Things get worse when joining tables. Let’s run a query that fetches the first customer and their full address information:
-- Legacy Oracle syntax
SELECT t.*
FROM (
SELECT *
FROM customer
JOIN address USING (address_id)
JOIN city USING (city_id)
JOIN country USING (country_id)
ORDER BY customer_id
) t
WHERE ROWNUM = 1;
-- Standard syntax with hint
SELECT /*+FIRST_ROWS(1)*/ *
FROM customer
JOIN address USING (address_id)
JOIN city USING (city_id)
JOIN country USING (country_id)
ORDER BY customer_id
FETCH FIRST 1 ROW ONLY;
-- Standard syntax without hint
SELECT *
FROM customer
JOIN address USING (address_id)
JOIN city USING (city_id)
JOIN country USING (country_id)
ORDER BY customer_id
FETCH FIRST 1 ROW ONLY;
The two queries are equivalent, they both produce the same result.
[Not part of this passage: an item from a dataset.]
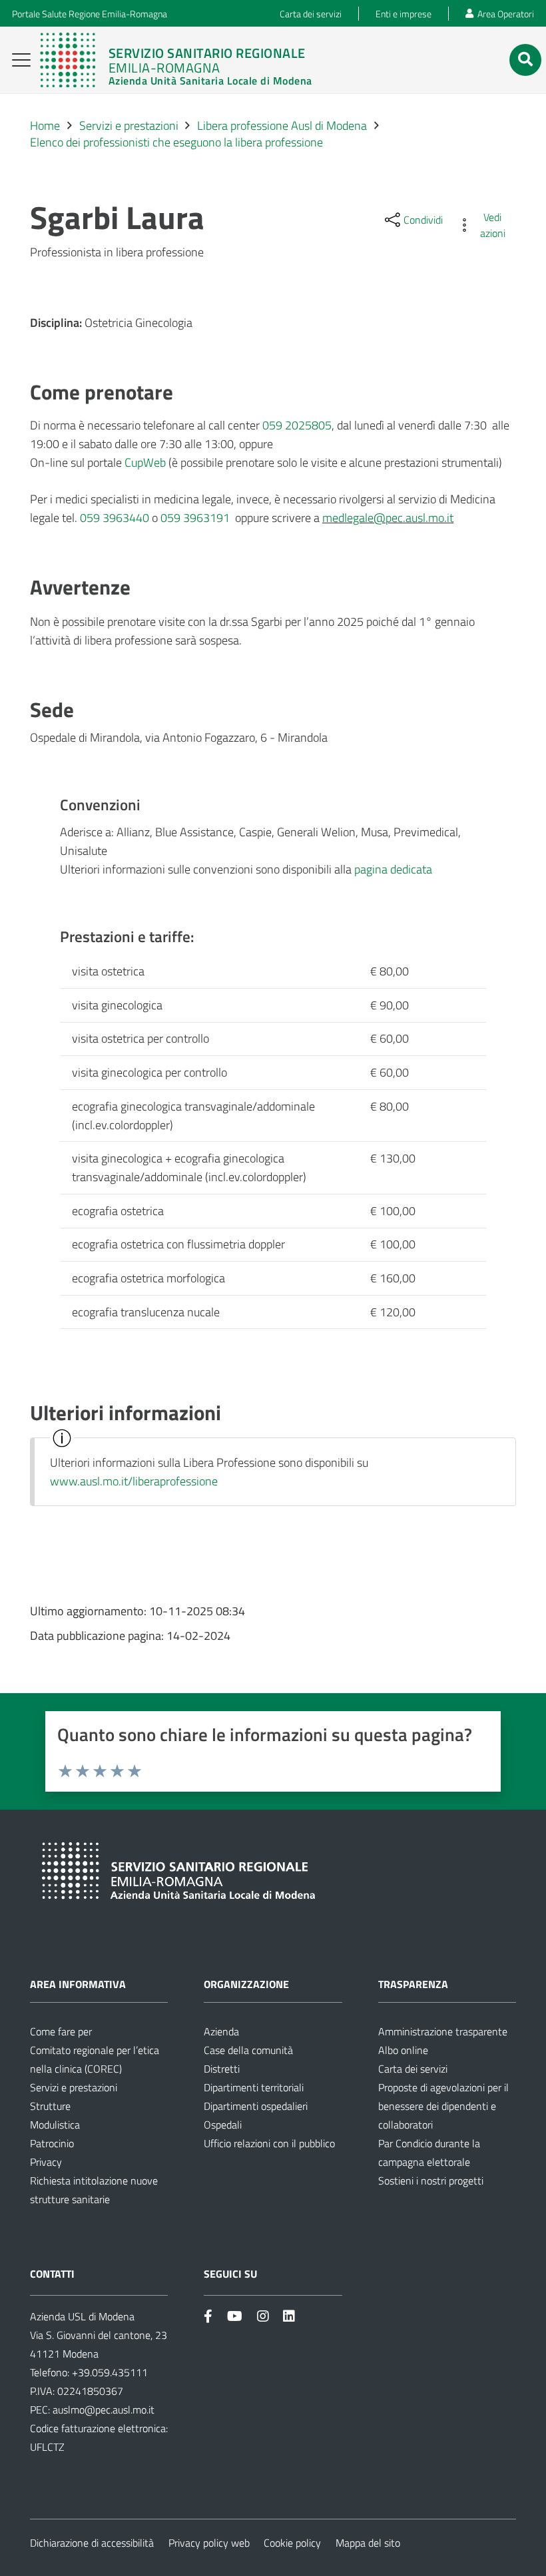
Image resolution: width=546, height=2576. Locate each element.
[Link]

Yet, the plans are very different.
Oracle’s legacy syntax
-----------------------------------------------------------------
| Id | Operation | Name | Rows |
-----------------------------------------------------------------
| 0 | SELECT STATEMENT | | |
|* 1 | COUNT STOPKEY | | |
| 2 | VIEW | | 1 |
| 3 | NESTED LOOPS | | 1 |
| 4 | NESTED LOOPS | | 1 |
| 5 | NESTED LOOPS | | 1 |
| 6 | NESTED LOOPS | | 1 |
| 7 | TABLE ACCESS BY INDEX ROWID| CUSTOMER | 302 |
| 8 | INDEX FULL SCAN | PK_CUSTOMER | 1 |
| 9 | TABLE ACCESS BY INDEX ROWID| ADDRESS | 1 |
|* 10 | INDEX UNIQUE SCAN | PK_ADDRESS | 1 |
| 11 | TABLE ACCESS BY INDEX ROWID | CITY | 1 |
|* 12 | INDEX UNIQUE SCAN | PK_CITY | 1 |
|* 13 | INDEX UNIQUE SCAN | PK_COUNTRY | 1 |
| 14 | TABLE ACCESS BY INDEX ROWID | COUNTRY | 1 |
-----------------------------------------------------------------
Predicate Information (identified by operation id):
---------------------------------------------------
1 - filter(ROWNUM=1)
10 - access("CUSTOMER"."ADDRESS_ID"="ADDRESS"."ADDRESS_ID")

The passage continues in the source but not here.